Directions for this task: Only the lines from the one containing "You are a GUI" through the end of the records should be retyped, exactly and including both ends; pictures stay out.

····················

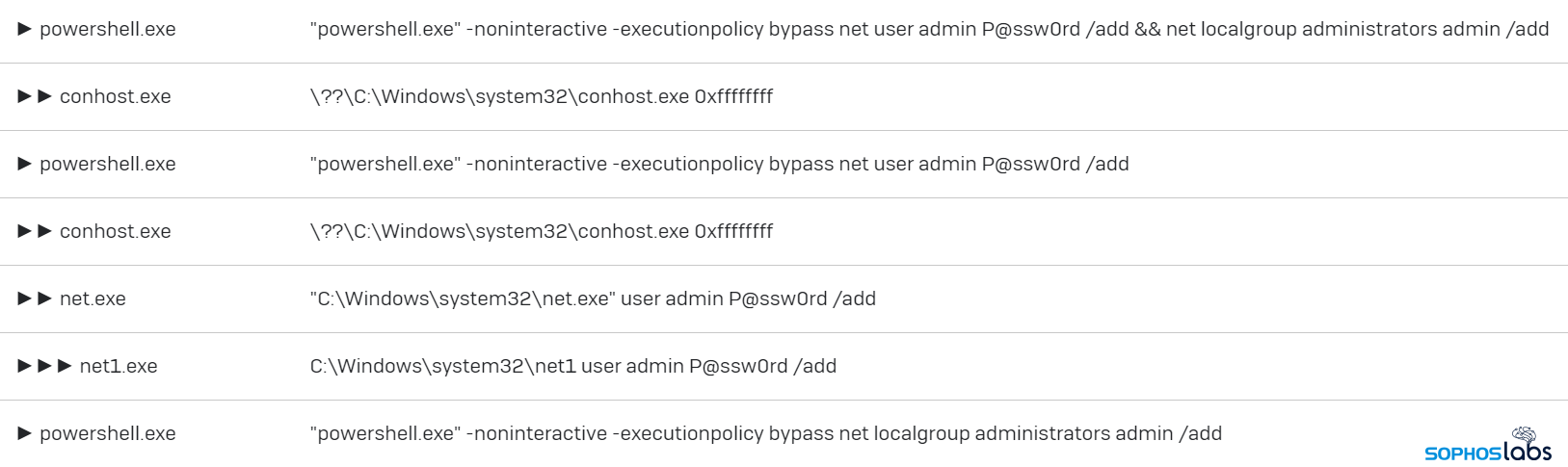The image size is (1568, 467).
Task: Select the powershell.exe name for the && command
Action: [x=108, y=29]
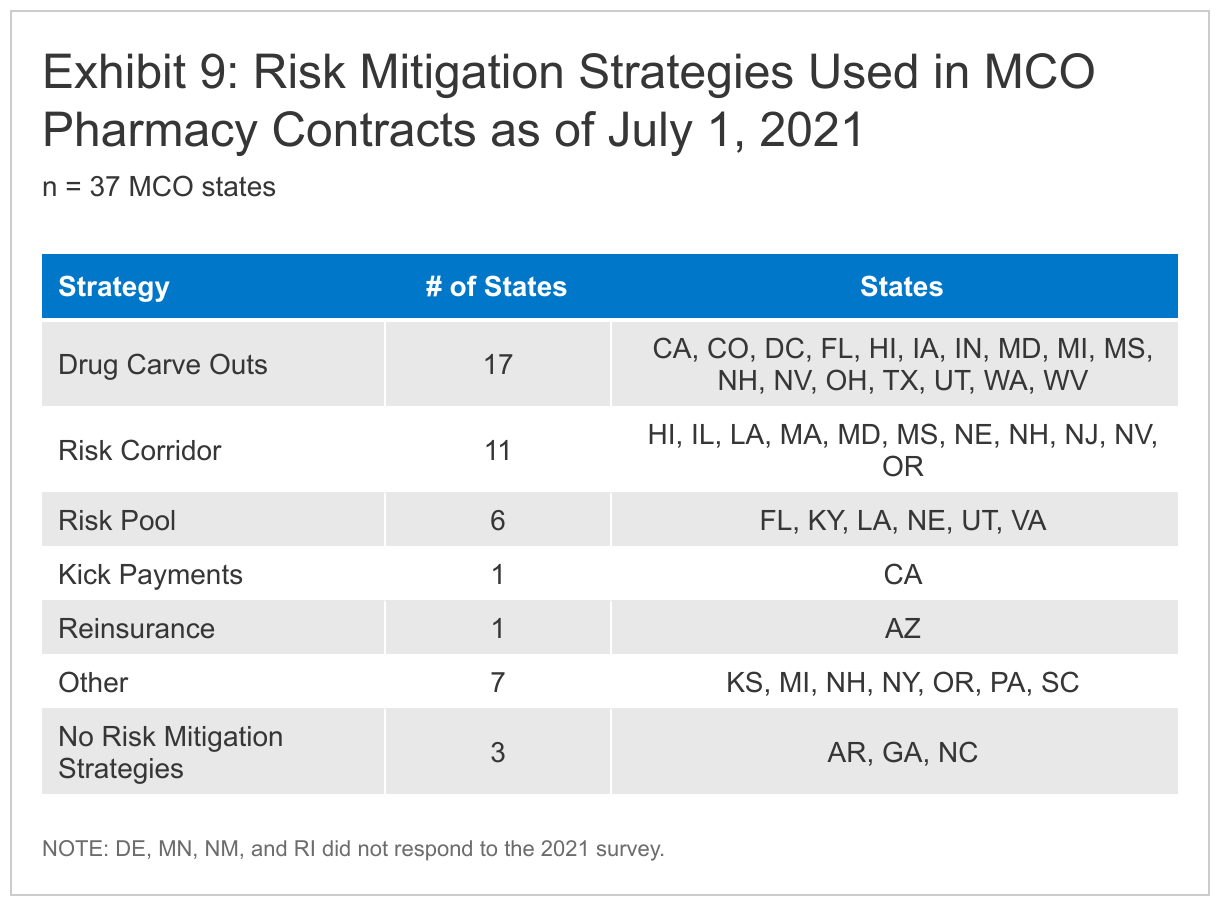Select the Drug Carve Outs row label
1220x906 pixels.
pyautogui.click(x=163, y=364)
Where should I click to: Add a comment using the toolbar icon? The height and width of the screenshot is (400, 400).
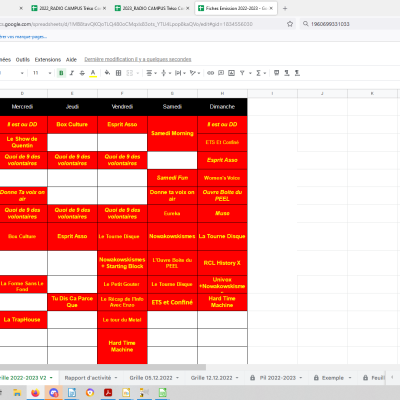(x=221, y=73)
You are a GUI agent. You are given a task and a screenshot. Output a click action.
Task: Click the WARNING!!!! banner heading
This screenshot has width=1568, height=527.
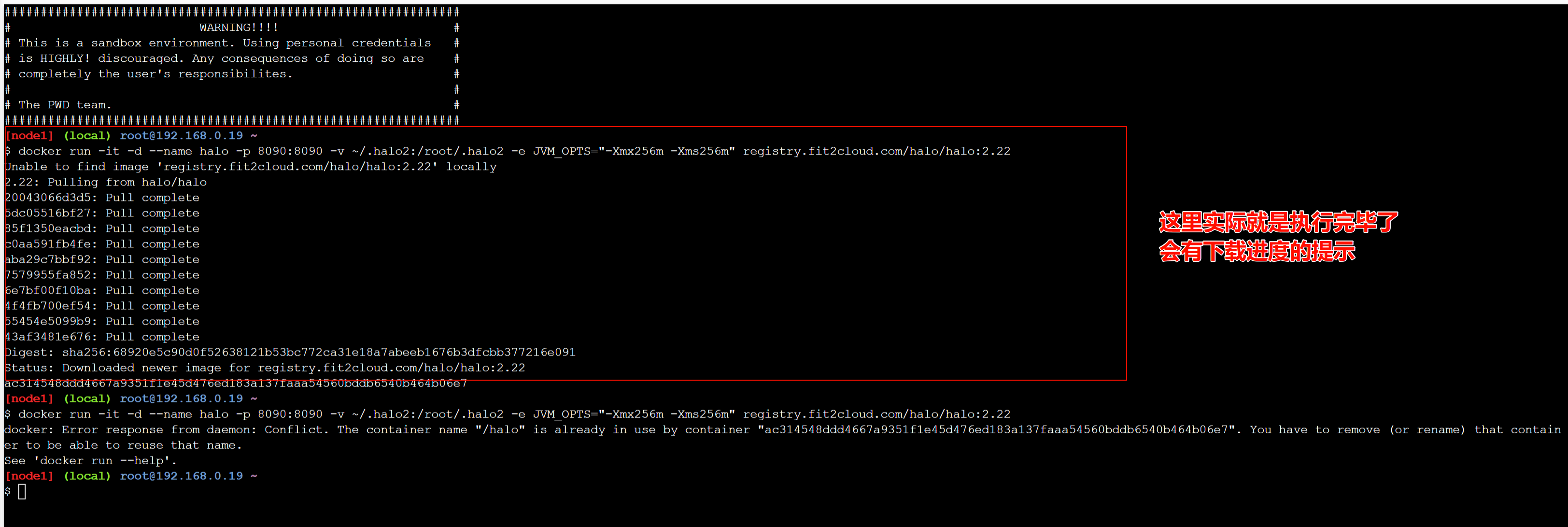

····················

Solution for this task:
You are a GUI agent. You are given a task and a screenshot. Output a click action.
Task: Click the WARNING!!!! banner heading
This screenshot has width=1568, height=527.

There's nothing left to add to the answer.